One of the most striking properties of Nafion is the formation of a long-range solute exclusion zone (EZ) in contact with water. The mechanism of formation of this EZ has been the subject of a controversial and long-standing debate. Previous studies by Schurr et al. and Florea et al. root the explanation of this phenomenon in the ion-exchange properties of Nafion, which generates ion diffusion and ion gradients that drive the repulsion of solutes by diffusiophoresis. Here we have evaluated separately the electrophoretic and chemiphoretic contributions to multi-ionic diffusiophoresis using differently charged colloidal tracers as solutes to identify better their contribution in the EZ formation.

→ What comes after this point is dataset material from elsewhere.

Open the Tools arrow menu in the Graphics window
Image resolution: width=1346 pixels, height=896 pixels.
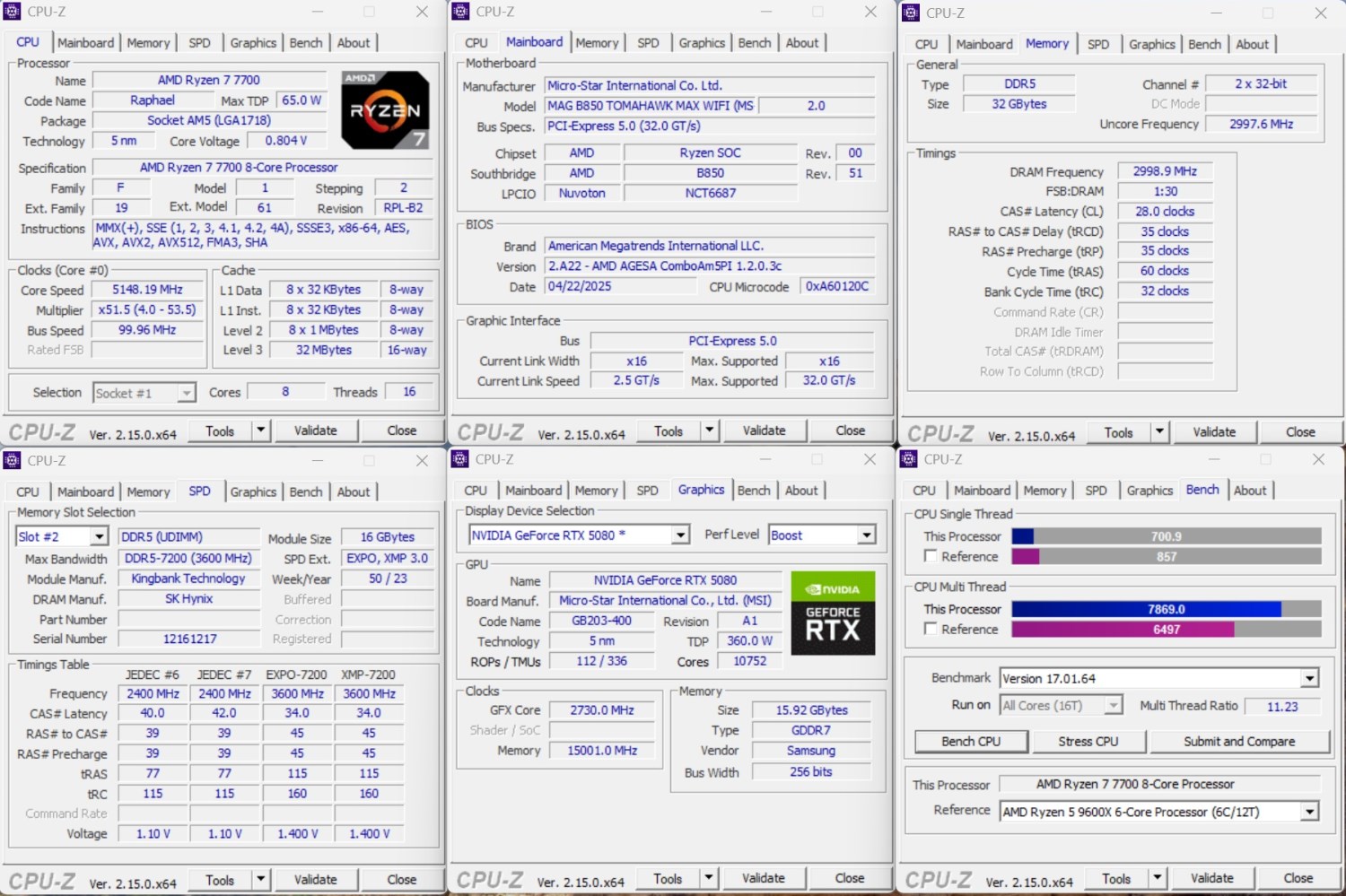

Our experimental results, which are also supported by numerical simulations, show that the electric field, built up due to the unequal diffusion coefficients of the exchanged ions, is the dominant parameter behind such interfacial phenomenon in the presence of alkali metal chlorides. The EZ formation depends on the interplay of the electric field with the zeta potential of the solute and can be additionally modulated by changing ion diffusion coefficients or adding salts. As a consequence, we show that not all solutes can be expelled from the Nafion interface and hence the EZ is not always formed. This study thus provides a more detailed description of the origin and dynamics of this phenomenon and opens the door to the rational use of this active interface for many potential applications. The Nafion exclusion zone formation has been investigated by evaluating experimentally and with simulations the electrophoretic and chemiphoretic contributions of multi-ionic diffusiophoresis.